[Begin Material for the task]

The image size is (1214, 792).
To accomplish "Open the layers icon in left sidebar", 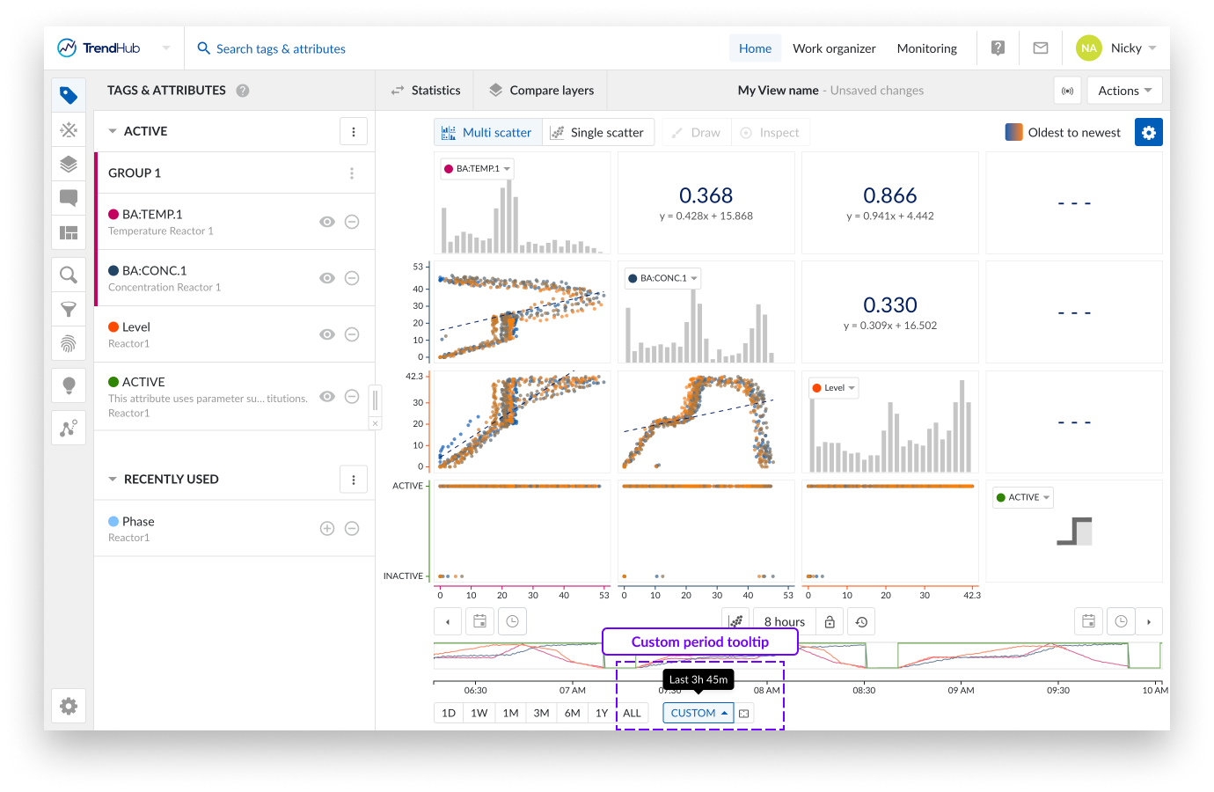I will pyautogui.click(x=69, y=164).
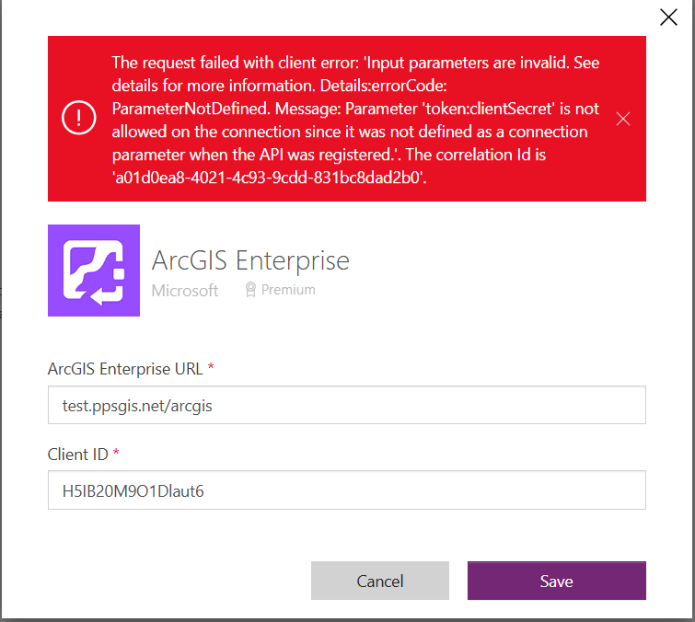Click the red asterisk beside ArcGIS Enterprise URL
The image size is (695, 622).
[x=211, y=366]
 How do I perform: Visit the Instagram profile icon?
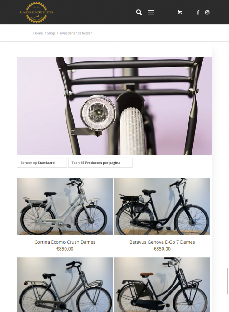point(207,12)
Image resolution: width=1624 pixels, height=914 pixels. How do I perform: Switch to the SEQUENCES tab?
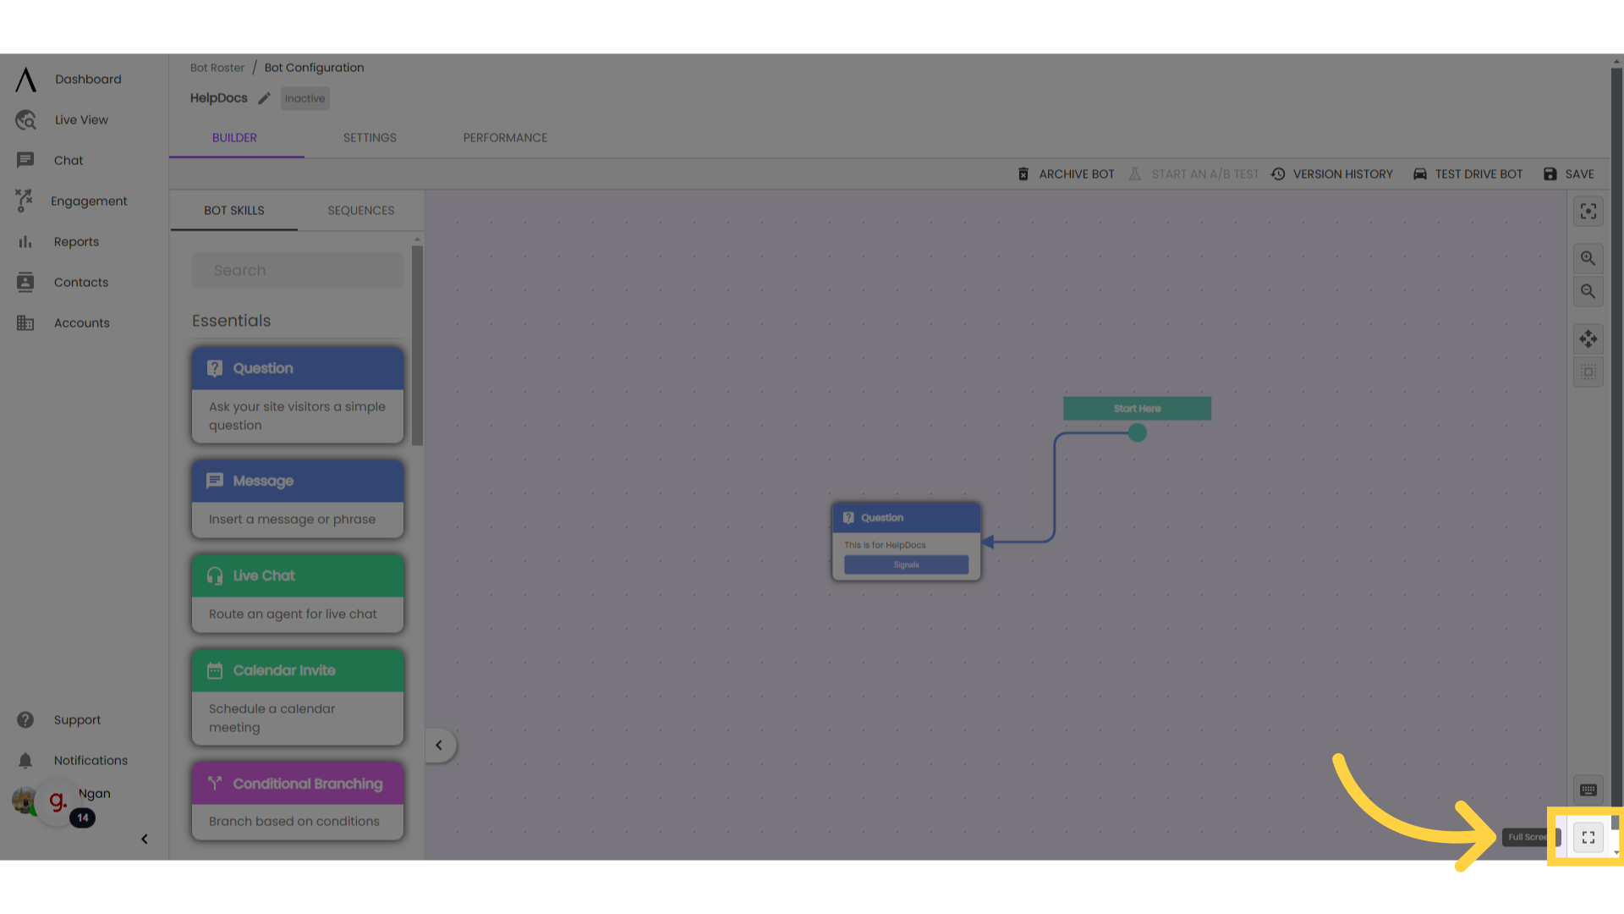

[End Material for the task]

List each line of the items above that contains the word "perform".

▶ **Exercise output**
 How do I perform: Visit the Instagram profile icon?
Image resolution: width=1624 pixels, height=914 pixels. How do I perform: Switch to the SEQUENCES tab?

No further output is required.